The research focuses on library and information science pioneer Paul Otlet’s contribution to the philosophy of contemporary social networks and distance education. Research methods: systemicmedialogical approach to previous research in book science, library, information and documentation science, retrospective discursive and desktop analysis of documents, studies, and monographs. The study provides a chronological examination of the argumentation path followed by Otlet with regard to the document of “book” as a basic technology of the World Wide Web and the remote access to knowledge. The logic of the development of his projects has been established: by means of expanding the definition of “book”, he projects its future transformations in a descending gradation – from the “Universal Book of Knowledge” (in French: Le Livre universel de la Science) through a “machine to think with” (in French: machine à penser) to a breakdown into “Biblions” – the smallest building blocks of recorded knowledge.
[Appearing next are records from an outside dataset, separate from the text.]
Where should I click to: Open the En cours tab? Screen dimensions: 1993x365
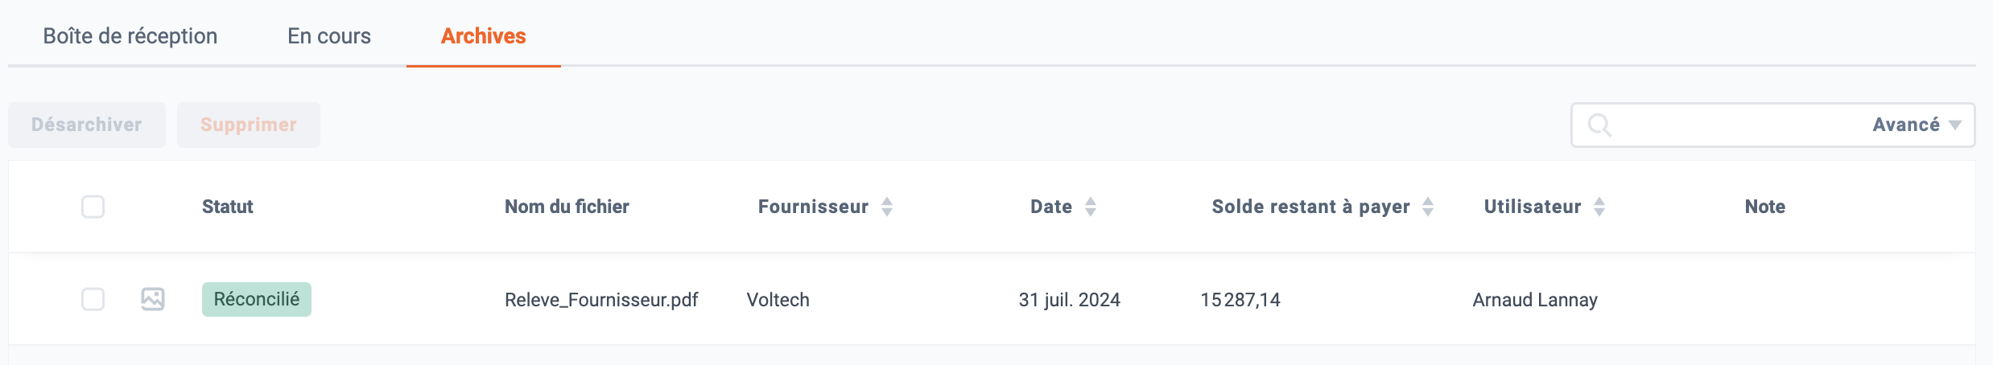click(329, 36)
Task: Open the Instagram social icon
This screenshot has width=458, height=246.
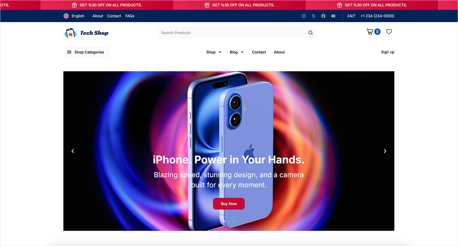Action: point(304,16)
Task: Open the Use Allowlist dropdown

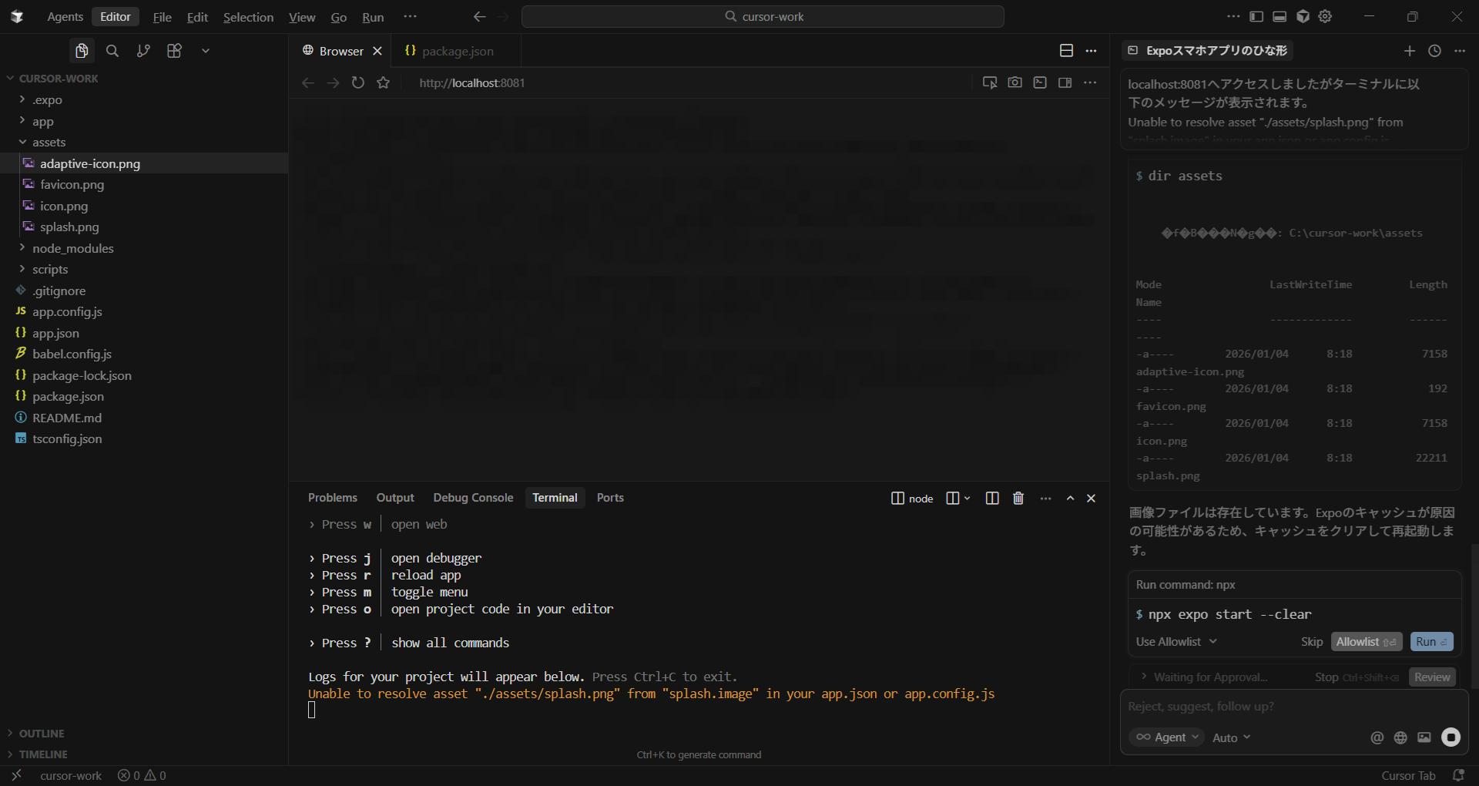Action: (1175, 642)
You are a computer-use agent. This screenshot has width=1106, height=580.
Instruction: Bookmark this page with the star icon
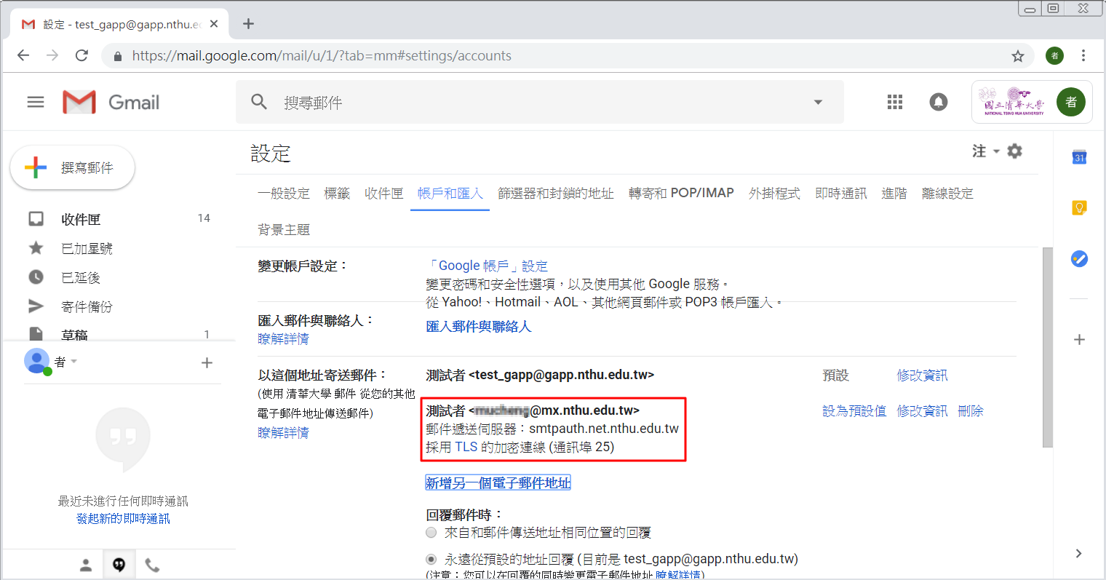coord(1017,56)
It has been confirmed that Otlet has laid the foundations of the concept of the online hypertextual environment and the multi-sensory interface by predicting the emergence of “sense-perception-documents” which can be read remotely. Paul Otlet’s contribution to the design of the Internet and online learning has been identified in the creation of what he envisaged in 1908 and 1934 as a hybrid reading room with a telephone and a TV set, and for remote servicing of learners by human librarians and bibliographers working with classified and catalogued “ontology”.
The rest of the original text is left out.